Damit nichts leer läuft

  • Reserve bereithalten. Ein Kanister mehr als nötig hat noch keiner bereut. Nachfüllen dauert Sekunden, ein leerer Behälter mitten in der Feier nervt dagegen richtig.
  • Hitze mitdenken. An glühenden Tagen schnellt der Verbrauch hoch, kalkuliere dann gut ein Viertel mehr ein.
  • Früh ansetzen. Wegen der Kühlzeit den ersten Ansatz rechtzeitig vor dem ersten Gast starten.
  • Genug Becher. Viele nehmen für die zweite Sorte einen frischen. Plane also eher großzügig, Becher und Löffelhalme buchst du einfach dazu.

Wie kommt die Maschine zu dir?

Ob wir zu dir liefern oder sich die kostenlose Abholung mehr lohnt, siehst du auf einen Blick in unserem Liefergebiet in Berlin. Steht dein Termin und die Gästezahl fest, dann schau direkt in die freien Termine für die Slush-Maschine. Sirup, Becher und Halme hakst du im selben Schritt ab, dann kommt alles einsatzbereit an.
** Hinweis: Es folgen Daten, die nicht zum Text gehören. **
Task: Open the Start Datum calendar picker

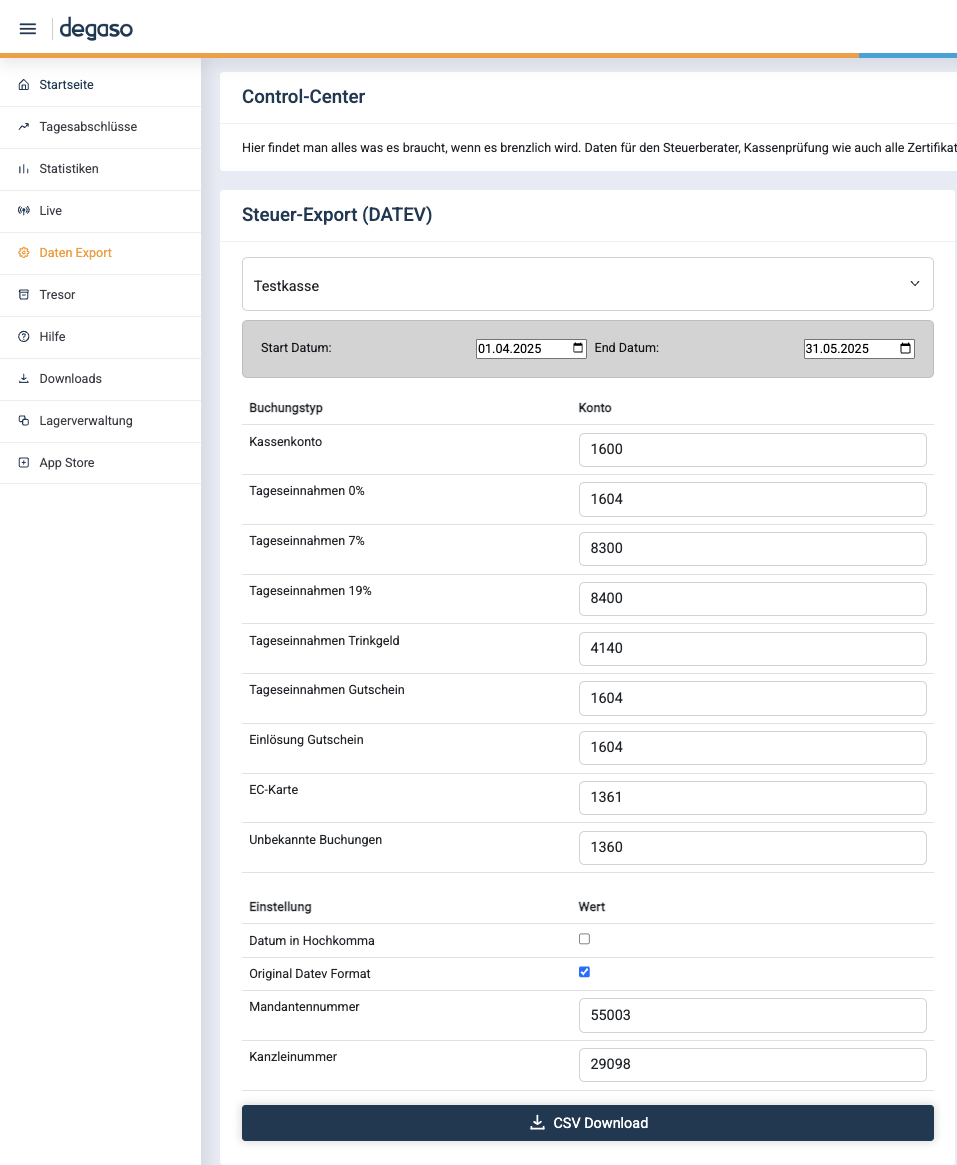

Und wer das Sommerfest gleich rund machen will, findet im Verleih neben dem Slush auch den Gas-Pizzaofen Ooni Koda 12. Das Duo funktioniert erstaunlich gut zusammen.

Mit diesen Faustregeln liegst du bei der Menge richtig, ohne über- oder unterzubestellen. Großzügig bei Hitze und Kindern, ein Kanister Reserve im Schrank, und deine Gäste bekommen bis zum letzten Gast frischen Slush.

Häufige Fragen

Wie viel Slush plane ich pro Person?

Als Startwert rechne mit etwa einem Liter pro Gast über den Tag, also zwei bis drei Becher. Bei Kindern etwas weniger, bei Gartenpartys an heißen Tagen eher anderthalb Liter pro Kopf.
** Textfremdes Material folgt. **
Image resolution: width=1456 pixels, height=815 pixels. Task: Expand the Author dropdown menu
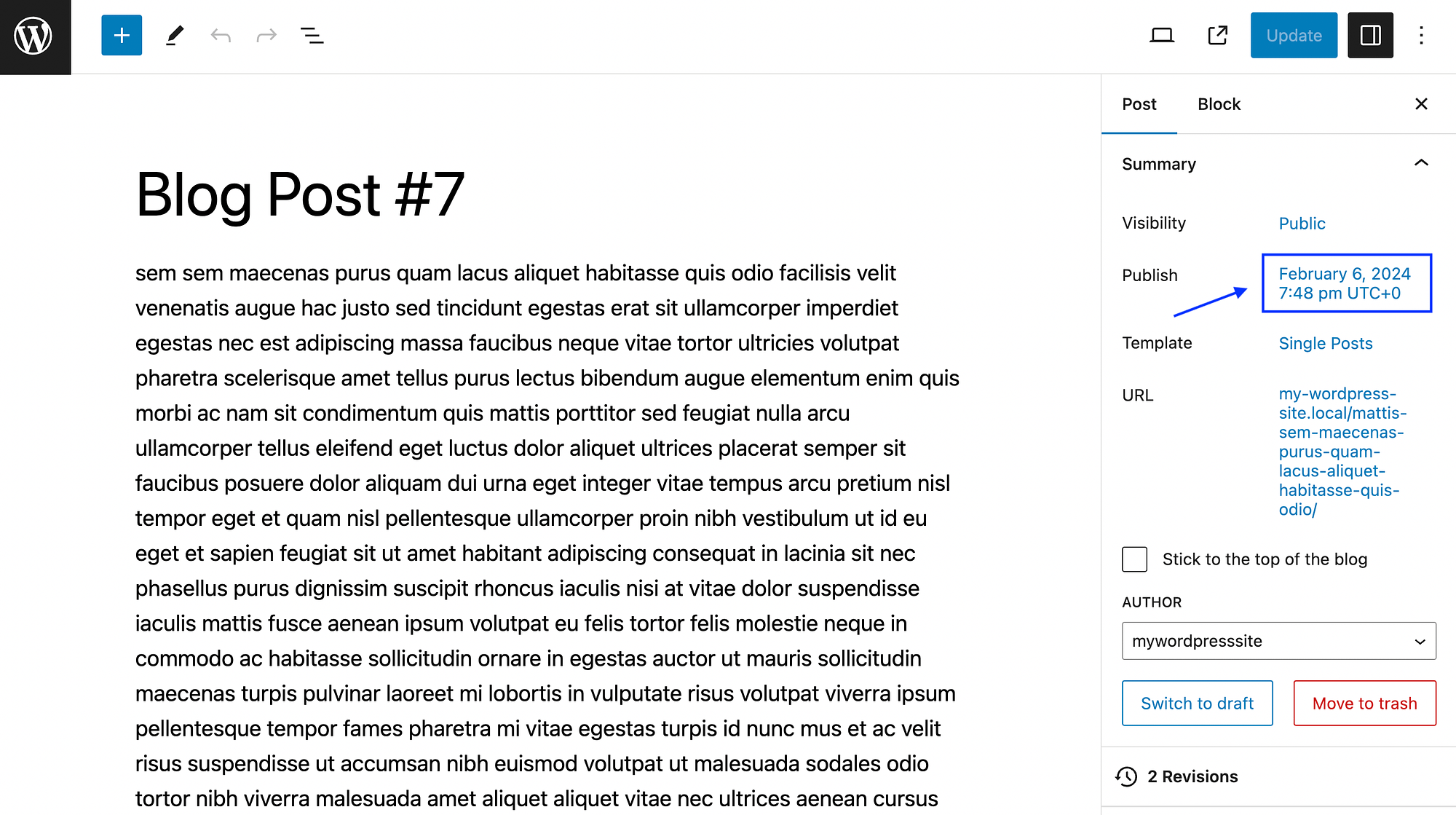click(1278, 641)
Für wie viele Gäste reicht eine volle Maschine?

Eine Füllung fasst 24 Liter und versorgt damit rund 35 Personen mit je zwei Bechern. Bei längeren Festen füllst du zwischendurch einfach nach.

Wie viel Sirup brauche ich?

Ein 5-Liter-Kanister ergibt angerührt rund 30 Liter Slush. Die Merkregel: pro angefangene 30 Gäste ein Kanister, bei durstigen Sommerfesten lieber einen extra.

Kann ich zwei Sorten gleichzeitig anbieten?

Ja, dank der zwei getrennten Behälter à 12 Litern. Du wählst zwei aus Blaue Himbeere, Kirsch und Waldmeister. Rechne dabei etwas mehr Verbrauch ein, weil viele beide probieren.

Wie verhindere ich, dass der Slush mitten im Fest ausgeht?

Halte einen Kanister als Reserve bereit, setze wegen der Kühlzeit früh an und plane an heißen Tagen ein gutes Viertel mehr ein. Nachfüllen selbst geht ruckzuck.